My love of the poets of the Beat Generation cannot be put into words. Well, I will anyway probably try to do it, at some point. But today, I just want to talk about why Howl is on my Wishlist. Howl was once on my bookshelf. Once upon a time. It no longer is. I gave it to a relative who misplaced it – a fact for which I hated myself. Partly because I had just read the first 2 pages of it.
So, technically, I don’t own a copy of Howl anymore, and I desperately want one. The only reason I haven’t picked up one as yet is because a copy of Howl will cost me 3 other books on my reading list for the next month. And I’m not ready to sacrifice those books because they are aligned with my reading theme for next month, and Howl is not.
But now, let me get on to the reasons why I’m keen to buy my own copy of Howl and read it. Howl is a landmark event in the history of American literature. Yes, it’s an event because the book happened, and a lot happened around the poem – it was criticized (as it should have been), it was bullied, it was taken to court, and it came out a victor.

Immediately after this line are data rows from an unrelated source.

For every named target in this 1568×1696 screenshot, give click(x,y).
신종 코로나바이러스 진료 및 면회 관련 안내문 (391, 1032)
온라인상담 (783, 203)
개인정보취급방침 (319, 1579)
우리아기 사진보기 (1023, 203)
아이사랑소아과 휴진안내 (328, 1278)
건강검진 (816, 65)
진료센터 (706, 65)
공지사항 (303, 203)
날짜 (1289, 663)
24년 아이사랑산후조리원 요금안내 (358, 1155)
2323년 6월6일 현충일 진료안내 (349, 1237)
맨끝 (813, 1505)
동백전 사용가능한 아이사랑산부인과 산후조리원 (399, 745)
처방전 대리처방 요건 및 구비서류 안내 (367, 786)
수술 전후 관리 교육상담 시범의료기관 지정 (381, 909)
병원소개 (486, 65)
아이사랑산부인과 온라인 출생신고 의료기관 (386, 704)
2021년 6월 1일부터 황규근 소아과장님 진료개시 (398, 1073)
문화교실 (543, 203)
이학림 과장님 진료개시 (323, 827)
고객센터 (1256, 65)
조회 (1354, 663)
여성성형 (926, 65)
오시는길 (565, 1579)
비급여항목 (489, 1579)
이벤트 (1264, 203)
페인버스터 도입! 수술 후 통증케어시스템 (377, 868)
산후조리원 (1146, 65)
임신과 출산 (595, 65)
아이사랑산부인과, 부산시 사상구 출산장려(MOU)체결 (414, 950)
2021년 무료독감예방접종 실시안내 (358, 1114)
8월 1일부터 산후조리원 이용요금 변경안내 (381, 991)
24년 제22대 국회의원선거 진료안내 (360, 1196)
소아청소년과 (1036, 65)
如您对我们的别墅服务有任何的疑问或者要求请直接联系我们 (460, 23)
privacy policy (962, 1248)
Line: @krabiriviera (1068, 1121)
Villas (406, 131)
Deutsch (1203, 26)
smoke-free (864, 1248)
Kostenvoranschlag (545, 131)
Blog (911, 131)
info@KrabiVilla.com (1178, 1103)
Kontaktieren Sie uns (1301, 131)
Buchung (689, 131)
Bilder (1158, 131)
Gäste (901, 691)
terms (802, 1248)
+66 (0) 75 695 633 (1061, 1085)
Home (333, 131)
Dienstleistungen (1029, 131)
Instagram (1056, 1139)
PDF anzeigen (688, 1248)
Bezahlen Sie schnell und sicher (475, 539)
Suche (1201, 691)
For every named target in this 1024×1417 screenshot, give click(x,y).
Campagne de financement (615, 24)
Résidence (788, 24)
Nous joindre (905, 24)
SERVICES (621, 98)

It was noisy, loud, uncouth and brash. It was torn apart as much as it tore apart the haze around the society. It spoke of the insanity and incredulousness of a drug addled brilliant mind (Carl Solomon, who transformed Ginsberg’s mind), and offset it against the insanity and incredulousness of a society that was sober. It is one line of poetry that rants in pages.
Howl has this ability to pull the reader up by the collar, and slowly but surely drag him across the floor, and then the rough streets, and fling him off the rooftops, just as the best minds of Ginsberg’s generation did. It’s very rarely that a writer can affect the reader the way he intends. And if the uproar around Howl is to be believed, it did just that.